### THE PROBLEM
Could you reproduce the passage on vaccine exemption rates word for word, in full?

One interesting aspect of this study is the aforementioned observation that eight of the ten counties with the highest NME/PBE rates are in Idaho, in counties with fewer than 50,000 people, leading Dr. Hotez to comment in a news story about the study:
Hotez said he did not know what factors were behind the high exemption rates in some of the rural places; researchers are hoping to conduct a follow-up study on social and demographic factors. But the findings, he said, should prompt federal health agencies such as the Centers for Disease Control and Prevention to undertake investigations.
The high numbers of exemptions in those densely populated urban centers “suggest that outbreaks of vaccine-preventable diseases could either originate from or spread rapidly throughout these populations of unimmunized, unprotected children,” the authors conclude in the report. Many communities are in cities with busy international airports, further increasing the risk of disease spread.

### DATA FOR ANALYSIS

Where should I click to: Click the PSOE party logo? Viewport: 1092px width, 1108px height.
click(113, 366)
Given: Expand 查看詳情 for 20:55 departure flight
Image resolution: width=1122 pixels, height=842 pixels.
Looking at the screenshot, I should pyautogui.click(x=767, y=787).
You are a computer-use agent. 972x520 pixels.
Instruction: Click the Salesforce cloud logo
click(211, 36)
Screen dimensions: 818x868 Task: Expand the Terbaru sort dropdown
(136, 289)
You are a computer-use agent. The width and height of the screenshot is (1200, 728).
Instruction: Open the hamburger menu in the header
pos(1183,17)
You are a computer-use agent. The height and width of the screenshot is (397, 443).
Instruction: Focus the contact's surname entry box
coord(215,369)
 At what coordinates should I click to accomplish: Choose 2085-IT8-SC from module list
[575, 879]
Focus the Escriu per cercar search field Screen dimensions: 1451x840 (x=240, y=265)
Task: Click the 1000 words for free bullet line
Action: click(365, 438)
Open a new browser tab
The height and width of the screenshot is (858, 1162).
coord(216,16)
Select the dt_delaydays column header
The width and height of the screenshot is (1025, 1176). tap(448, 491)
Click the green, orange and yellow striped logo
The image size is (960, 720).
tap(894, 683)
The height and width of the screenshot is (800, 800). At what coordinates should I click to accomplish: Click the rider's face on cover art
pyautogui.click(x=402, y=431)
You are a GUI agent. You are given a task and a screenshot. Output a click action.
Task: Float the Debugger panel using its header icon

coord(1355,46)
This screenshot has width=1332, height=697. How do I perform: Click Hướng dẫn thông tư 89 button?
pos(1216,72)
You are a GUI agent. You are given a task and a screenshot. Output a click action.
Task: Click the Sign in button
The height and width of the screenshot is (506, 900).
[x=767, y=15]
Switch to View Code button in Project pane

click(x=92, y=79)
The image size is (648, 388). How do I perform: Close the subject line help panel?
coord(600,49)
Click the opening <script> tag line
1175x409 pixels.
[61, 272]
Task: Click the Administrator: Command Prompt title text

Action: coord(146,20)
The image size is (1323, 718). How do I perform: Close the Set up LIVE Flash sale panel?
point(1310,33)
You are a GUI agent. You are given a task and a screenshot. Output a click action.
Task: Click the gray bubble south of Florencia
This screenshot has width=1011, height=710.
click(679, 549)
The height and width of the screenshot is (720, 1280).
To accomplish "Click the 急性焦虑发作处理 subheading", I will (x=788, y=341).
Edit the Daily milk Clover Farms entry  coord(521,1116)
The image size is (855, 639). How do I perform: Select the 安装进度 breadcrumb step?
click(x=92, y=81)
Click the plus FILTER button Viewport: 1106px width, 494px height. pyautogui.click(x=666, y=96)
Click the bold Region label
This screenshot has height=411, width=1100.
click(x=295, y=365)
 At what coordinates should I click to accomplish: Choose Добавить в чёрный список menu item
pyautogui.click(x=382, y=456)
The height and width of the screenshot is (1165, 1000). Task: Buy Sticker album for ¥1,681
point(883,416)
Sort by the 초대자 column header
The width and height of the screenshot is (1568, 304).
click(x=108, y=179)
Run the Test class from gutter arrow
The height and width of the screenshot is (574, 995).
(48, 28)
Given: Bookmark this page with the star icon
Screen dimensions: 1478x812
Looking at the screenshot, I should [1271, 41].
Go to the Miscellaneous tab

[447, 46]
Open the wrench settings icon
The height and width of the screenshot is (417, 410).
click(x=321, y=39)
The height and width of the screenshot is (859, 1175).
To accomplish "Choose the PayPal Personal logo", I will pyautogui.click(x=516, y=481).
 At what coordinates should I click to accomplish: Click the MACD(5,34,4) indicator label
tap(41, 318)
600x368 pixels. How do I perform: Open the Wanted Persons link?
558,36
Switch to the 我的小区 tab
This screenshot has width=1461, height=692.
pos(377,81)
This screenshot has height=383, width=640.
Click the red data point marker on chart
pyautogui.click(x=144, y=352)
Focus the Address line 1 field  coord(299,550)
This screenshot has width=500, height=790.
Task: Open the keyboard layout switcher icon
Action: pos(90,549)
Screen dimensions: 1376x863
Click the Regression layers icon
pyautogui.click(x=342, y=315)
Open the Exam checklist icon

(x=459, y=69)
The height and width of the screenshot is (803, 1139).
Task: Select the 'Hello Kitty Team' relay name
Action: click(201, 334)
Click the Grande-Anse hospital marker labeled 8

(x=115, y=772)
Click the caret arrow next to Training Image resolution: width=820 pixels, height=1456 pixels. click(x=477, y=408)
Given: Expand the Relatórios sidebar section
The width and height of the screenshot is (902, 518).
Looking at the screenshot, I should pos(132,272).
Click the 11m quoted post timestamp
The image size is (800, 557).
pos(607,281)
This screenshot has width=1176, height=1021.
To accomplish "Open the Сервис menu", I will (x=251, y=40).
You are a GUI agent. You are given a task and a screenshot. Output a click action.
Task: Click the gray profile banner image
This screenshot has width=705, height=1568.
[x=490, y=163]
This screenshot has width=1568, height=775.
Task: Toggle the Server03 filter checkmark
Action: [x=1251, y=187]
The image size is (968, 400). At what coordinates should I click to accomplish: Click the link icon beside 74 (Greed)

### SOLUTION TO THIS PROBLEM
One interesting aspect of this study is the aforementioned observation that eight of the ten counties with the highest NME/PBE rates are in Idaho, in counties with fewer than 50,000 people, leading Dr. Hotez to comment in a news story about the study:
Hotez said he did not know what factors were behind the high exemption rates in some of the rural places; researchers are hoping to conduct a follow-up study on social and demographic factors. But the findings, he said, should prompt federal health agencies such as the Centers for Disease Control and Prevention to undertake investigations.
The high numbers of exemptions in those densely populated urban centers “suggest that outbreaks of vaccine-preventable diseases could either originate from or spread rapidly throughout these populations of unimmunized, unprotected children,” the authors conclude in the report. Many communities are in cities with busy international airports, further increasing the risk of disease spread.